■ SHORT EXERCISE 1 ■
Give the entries from the line containing "Given: Switch to the Устройства tab" through the line containing "Looking at the" as a two-column CSV with the columns instruction and response, one row per entry. Put each field in quotes, turn line breaks into spaces, and leave the pictures out.

■ TEXT PASSAGE ■
···

For starters, let’s look at the definition of envy. Envy is a feeling of discontent or covetousness with regard to another’s advantages, success, possessions, etc. We might add things specific to motherhood, such as the way another mother parents, how her children look and act, how well she cooks, cleans, dresses, does her job (if working outside the home), etc. Now, think of your own example. Who is the mother you most envy? “I wish I could _______________ the way Susy does. ” Really think about that blank. All the energy focused on Susy and her “blank” makes you feel a little defeated doesn’t it?  When I’m envious, I tend to lose confidence and security. You won’t be surprised to learn that an antonym of envy is a feeling of content. How content are you when you are envious?

Working through these feelings is really quite simple, but I didn’t say it was easy. Here are some questions to ask yourself when you find yourself  feeling jealous.

Do I really want what she has?

Is it a priority for me and my family?

···

■ DATA SHOWN ■
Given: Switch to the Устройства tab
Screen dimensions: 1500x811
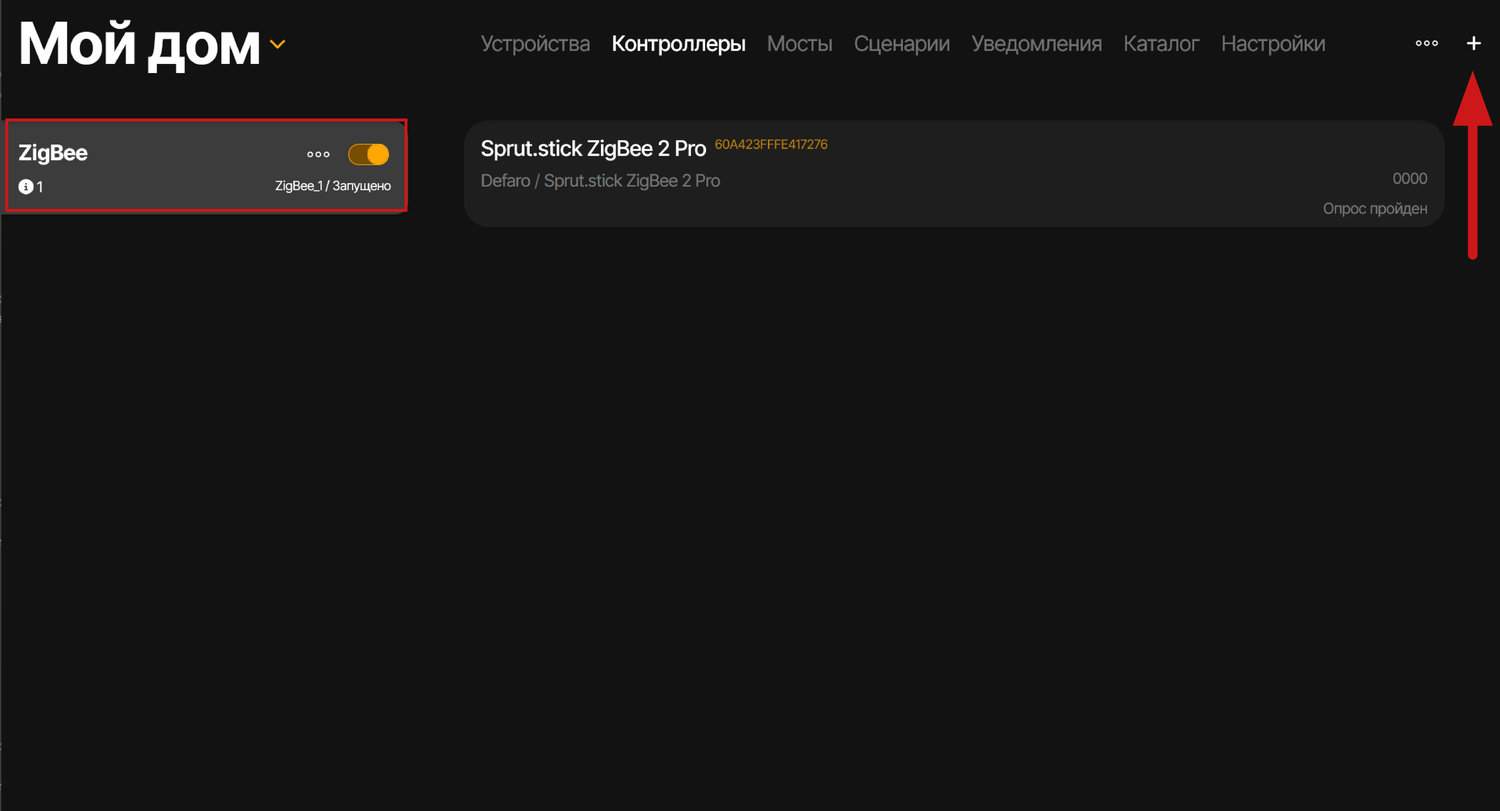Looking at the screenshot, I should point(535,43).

···

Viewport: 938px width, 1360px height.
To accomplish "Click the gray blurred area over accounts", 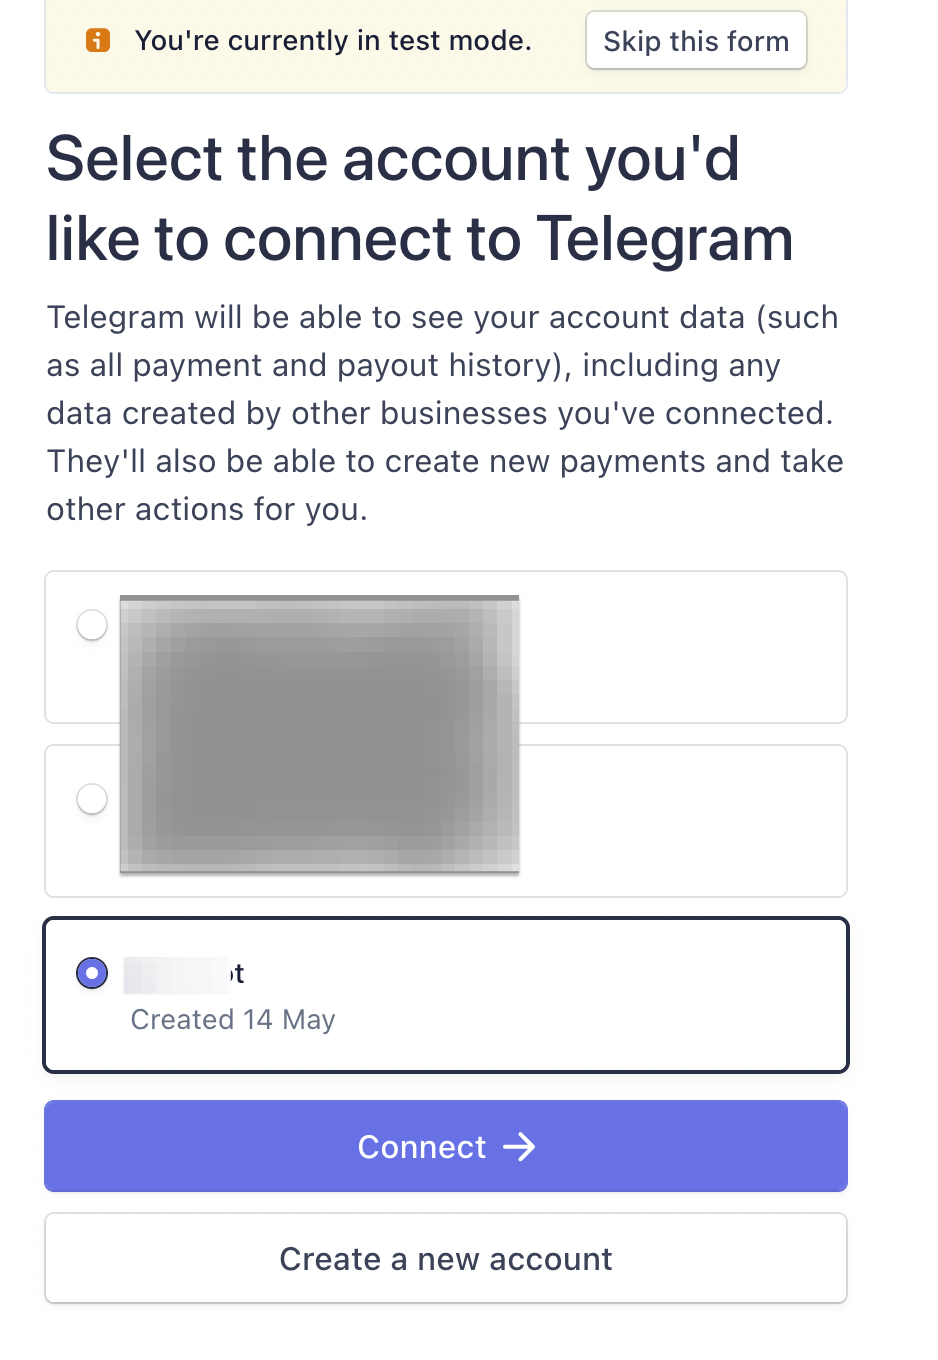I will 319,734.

···

■ SHORT EXERCISE 2 ■
Write out the passage on envy among mothers in full, word for word.

■ TASK RESULT 1 ■
instruction,response
"Given: Switch to the Устройства tab Screen dimensions: 1500x811","Looking at the screenshot, I should point(535,43)."

■ TASK RESULT 2 ■
For starters, let’s look at the definition of envy. Envy is a feeling of discontent or covetousness with regard to another’s advantages, success, possessions, etc. We might add things specific to motherhood, such as the way another mother parents, how her children look and act, how well she cooks, cleans, dresses, does her job (if working outside the home), etc. Now, think of your own example. Who is the mother you most envy? “I wish I could _______________ the way Susy does. ” Really think about that blank. All the energy focused on Susy and her “blank” makes you feel a little defeated doesn’t it?  When I’m envious, I tend to lose confidence and security. You won’t be surprised to learn that an antonym of envy is a feeling of content. How content are you when you are envious?

Working through these feelings is really quite simple, but I didn’t say it was easy. Here are some questions to ask yourself when you find yourself  feeling jealous.

Do I really want what she has?

Is it a priority for me and my family?